─── Materials provided ───
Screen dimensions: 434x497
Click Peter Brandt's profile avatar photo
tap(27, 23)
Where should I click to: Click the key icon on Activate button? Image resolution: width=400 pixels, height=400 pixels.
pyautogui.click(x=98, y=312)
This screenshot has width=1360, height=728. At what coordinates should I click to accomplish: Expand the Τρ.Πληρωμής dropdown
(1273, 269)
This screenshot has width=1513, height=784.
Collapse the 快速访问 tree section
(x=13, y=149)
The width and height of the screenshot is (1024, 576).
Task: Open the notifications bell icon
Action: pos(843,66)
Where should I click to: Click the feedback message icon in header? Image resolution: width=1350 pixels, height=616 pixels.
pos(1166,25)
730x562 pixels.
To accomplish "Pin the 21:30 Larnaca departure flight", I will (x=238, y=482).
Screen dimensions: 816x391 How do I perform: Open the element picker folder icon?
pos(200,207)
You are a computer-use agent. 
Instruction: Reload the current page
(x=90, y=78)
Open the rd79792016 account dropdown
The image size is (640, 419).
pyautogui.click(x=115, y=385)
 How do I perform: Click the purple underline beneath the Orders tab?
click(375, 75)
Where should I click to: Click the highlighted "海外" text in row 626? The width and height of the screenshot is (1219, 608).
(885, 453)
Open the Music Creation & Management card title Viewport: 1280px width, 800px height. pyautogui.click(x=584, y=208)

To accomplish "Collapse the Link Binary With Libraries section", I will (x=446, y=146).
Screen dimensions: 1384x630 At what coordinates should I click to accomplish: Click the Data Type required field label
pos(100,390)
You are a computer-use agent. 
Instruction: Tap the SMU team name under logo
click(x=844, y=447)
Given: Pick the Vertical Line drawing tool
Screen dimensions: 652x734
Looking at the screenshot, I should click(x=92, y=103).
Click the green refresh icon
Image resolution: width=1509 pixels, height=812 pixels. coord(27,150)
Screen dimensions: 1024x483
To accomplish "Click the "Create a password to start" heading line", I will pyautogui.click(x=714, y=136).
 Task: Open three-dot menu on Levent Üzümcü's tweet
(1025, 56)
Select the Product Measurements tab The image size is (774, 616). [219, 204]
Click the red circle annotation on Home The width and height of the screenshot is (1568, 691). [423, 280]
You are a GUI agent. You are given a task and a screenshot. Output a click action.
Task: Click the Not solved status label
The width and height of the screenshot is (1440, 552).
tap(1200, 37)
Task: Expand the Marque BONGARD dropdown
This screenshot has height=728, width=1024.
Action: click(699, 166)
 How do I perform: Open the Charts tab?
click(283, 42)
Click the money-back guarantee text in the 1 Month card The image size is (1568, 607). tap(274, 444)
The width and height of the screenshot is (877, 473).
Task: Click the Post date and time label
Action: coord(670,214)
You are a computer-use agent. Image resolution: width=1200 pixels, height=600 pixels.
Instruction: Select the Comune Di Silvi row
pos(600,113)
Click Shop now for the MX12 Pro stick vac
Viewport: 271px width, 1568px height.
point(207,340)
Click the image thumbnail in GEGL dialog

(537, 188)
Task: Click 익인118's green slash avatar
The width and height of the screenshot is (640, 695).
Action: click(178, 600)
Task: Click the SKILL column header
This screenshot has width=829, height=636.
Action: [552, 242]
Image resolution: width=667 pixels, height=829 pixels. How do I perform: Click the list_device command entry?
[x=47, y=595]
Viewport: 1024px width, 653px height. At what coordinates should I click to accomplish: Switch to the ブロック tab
───
Activity: Every record must appear in the answer exactly as written.

Final answer:
Screen dimensions: 434x497
Click Peter Brandt's profile avatar photo
tap(27, 23)
Where should I click to: Click the key icon on Activate button? Image resolution: width=400 pixels, height=400 pixels.
pyautogui.click(x=98, y=312)
This screenshot has width=1360, height=728. At what coordinates should I click to accomplish: Expand the Τρ.Πληρωμής dropdown
(1273, 269)
This screenshot has width=1513, height=784.
Collapse the 快速访问 tree section
(x=13, y=149)
The width and height of the screenshot is (1024, 576).
Task: Open the notifications bell icon
Action: pos(843,66)
Where should I click to: Click the feedback message icon in header? Image resolution: width=1350 pixels, height=616 pixels.
pos(1166,25)
730x562 pixels.
To accomplish "Pin the 21:30 Larnaca departure flight", I will (x=238, y=482).
Screen dimensions: 816x391 How do I perform: Open the element picker folder icon?
pos(200,207)
You are a computer-use agent. 
Instruction: Reload the current page
(x=90, y=78)
Open the rd79792016 account dropdown
The image size is (640, 419).
pyautogui.click(x=115, y=385)
 How do I perform: Click the purple underline beneath the Orders tab?
click(375, 75)
Where should I click to: Click the highlighted "海外" text in row 626? The width and height of the screenshot is (1219, 608).
(885, 453)
Open the Music Creation & Management card title Viewport: 1280px width, 800px height. pyautogui.click(x=584, y=208)

To accomplish "Collapse the Link Binary With Libraries section", I will (x=446, y=146).
Screen dimensions: 1384x630 At what coordinates should I click to accomplish: Click the Data Type required field label
pos(100,390)
You are a computer-use agent. 
Instruction: Tap the SMU team name under logo
click(x=844, y=447)
Given: Pick the Vertical Line drawing tool
Screen dimensions: 652x734
Looking at the screenshot, I should click(x=92, y=103).
Click the green refresh icon
Image resolution: width=1509 pixels, height=812 pixels. coord(27,150)
Screen dimensions: 1024x483
To accomplish "Click the "Create a password to start" heading line", I will pyautogui.click(x=714, y=136).
 Task: Open three-dot menu on Levent Üzümcü's tweet
(1025, 56)
Select the Product Measurements tab The image size is (774, 616). [219, 204]
Click the red circle annotation on Home The width and height of the screenshot is (1568, 691). [423, 280]
You are a GUI agent. You are given a task and a screenshot. Output a click action.
Task: Click the Not solved status label
The width and height of the screenshot is (1440, 552).
tap(1200, 37)
Task: Expand the Marque BONGARD dropdown
This screenshot has height=728, width=1024.
Action: click(699, 166)
 How do I perform: Open the Charts tab?
click(283, 42)
Click the money-back guarantee text in the 1 Month card The image size is (1568, 607). tap(274, 444)
The width and height of the screenshot is (877, 473).
Task: Click the Post date and time label
Action: coord(670,214)
You are a computer-use agent. Image resolution: width=1200 pixels, height=600 pixels.
Instruction: Select the Comune Di Silvi row
pos(600,113)
Click Shop now for the MX12 Pro stick vac
Viewport: 271px width, 1568px height.
point(207,340)
Click the image thumbnail in GEGL dialog

(537, 188)
Task: Click 익인118's green slash avatar
The width and height of the screenshot is (640, 695).
Action: click(178, 600)
Task: Click the SKILL column header
This screenshot has width=829, height=636.
Action: [552, 242]
Image resolution: width=667 pixels, height=829 pixels. How do I perform: Click the list_device command entry?
[x=47, y=595]
Viewport: 1024px width, 653px height. At what coordinates should I click to accomplish: Switch to the ブロック tab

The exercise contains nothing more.